NORMALLEŞME Mİ?
KİMİ “demokratikleşme” diyor, kimi “sivilleşme”. Ara sıra “normalleşme” diyenler de var. Ne ad konursa konsun, şurası kesin ki medyanın bir kesimine gün doğmuştur; bayram eden edene. Onlara göre sivil-asker kapışmasında asker “yenilmiştir”.
Meğer ne çok insan varmış bu ülkede askerini sevmeyen ve “yenildi” diye sevinen.
Sıkıyönetim rejimlerinde çektirilmiş eziyetlerin yaratmış olabileceği hıncı aşamayıp cumhuriyetle asker arasındaki tarihsel bağı göremeyiş mi acaba bu? Menemen’deki Kubilay cinayetinden kalma bir yobazlık tepkisi mi? Yoksa Batı solculuğundan bulaşan bir “antimilitarizm” züppeliği mi? Bereket, Anadolu toprağında özgür yaşayabilir olmanın başka bir orduca sağlanmadığını iyi bilen, askerliği adam olmanın en inandırıcı aşaması sayan ve bu nedenlerle asker saygınlığına toz kondurmak istemeyen bir halk var bu ülkede.
Eğer olup bitenler kimilerinin söylediği gibi kalıcı olması gereken bir “normalleşme” ise bir gün erişilecek olan normalliğin de tarihten ve içten gelen böyle bir saygınlığı bozmaması gerekecektir.

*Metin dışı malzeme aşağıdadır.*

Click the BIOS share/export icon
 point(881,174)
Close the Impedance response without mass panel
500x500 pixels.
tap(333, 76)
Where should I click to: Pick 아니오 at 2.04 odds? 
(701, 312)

Normal, “normlara uygun olan” demek. Norm, Latincenin “norma”sından, yani bizim Yunancanın “gonia”sından alıp “gönye” dediğimiz araçtan başka bir şey değildir ve geometride “dik açı” çizmeye yarar. Nerede ve ne zaman olursa olsun, bir doğru üzerine hep aynı 45 dereceyle dimdik inen çizgiyi çizmek için ondan yararlanırsınız.

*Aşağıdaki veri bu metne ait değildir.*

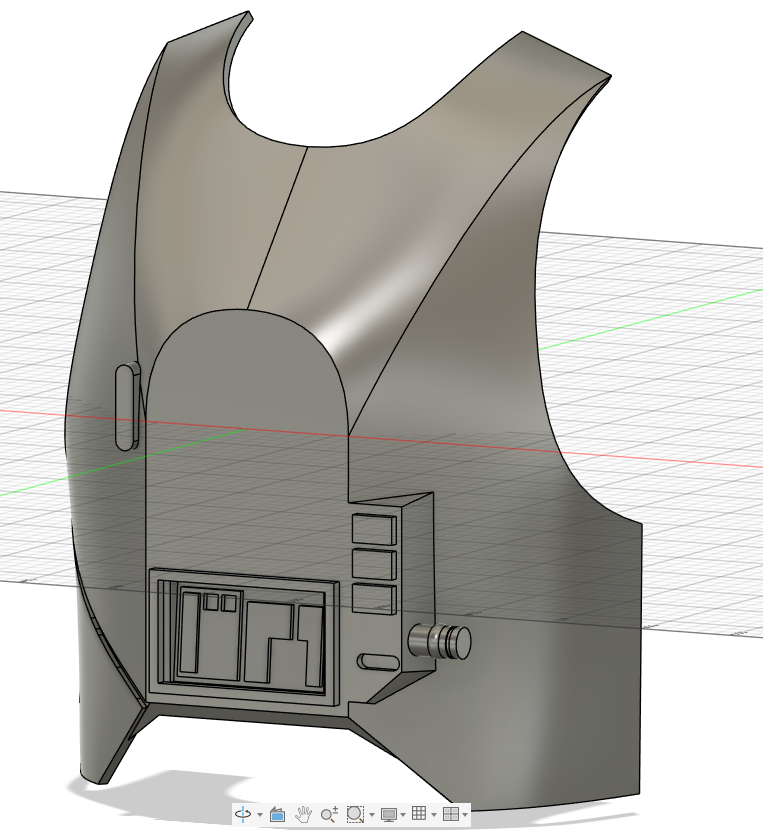Select the bottom rectangular button of three
This screenshot has height=830, width=763.
point(373,598)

Peki, şimdi söyleyin bakalım, günümüzde ülkemizin mimarlıktan doktorluğa kadar bütün mesleklerinde, hukuktan askerliğe kadar bütün alanlarında normlar, yani temel doğrular hep böyle çizilmiş olsa bile gönyelerimiz hep öyle mi ölçer? Neyin doğru neyin yamuk olduğunu sabahtan akşama tartışmaz mıyız? Yamukluklar ortasında çırpınıp durmuyor muyuz?
Şu günlerde medyada söylenip yazılanlara bir bakın: Kim neyi hangi gönyeyle nasıl ölçmektedir? “Asker-sivil ilişkileri hukuka uygun bir çığıra sokuluyor” derken hangi ve nasıl bir hukuktan söz ediliyor? O alandaki hükümlerin ve uygulamaların normlara uygunluğu hep tartışılmıyor mu?
Olaylara ve durumlara bu tartışılırlığı bilerek bakmak, insanları insanca yönetmenin temel koşulu olsa gerek. Normalleşme, her alanda normlar düzeltilip gönyeler aynı dik açıyı göstermedikçe tamamlanmış olmayacak. Bu bakımdan o mükemmelliğe erişinceye kadar, zaten çok farklı alanlar olan hukukla askerliği tokuşturarak mutlu sona ulaşılamaz.
Hiç değilse, içten ve dıştan çeşitli tehditler karşısında olan bugünün Türkiyesi böyle bir nafile tokuşturmanın deneyim alanı olmamalıdır.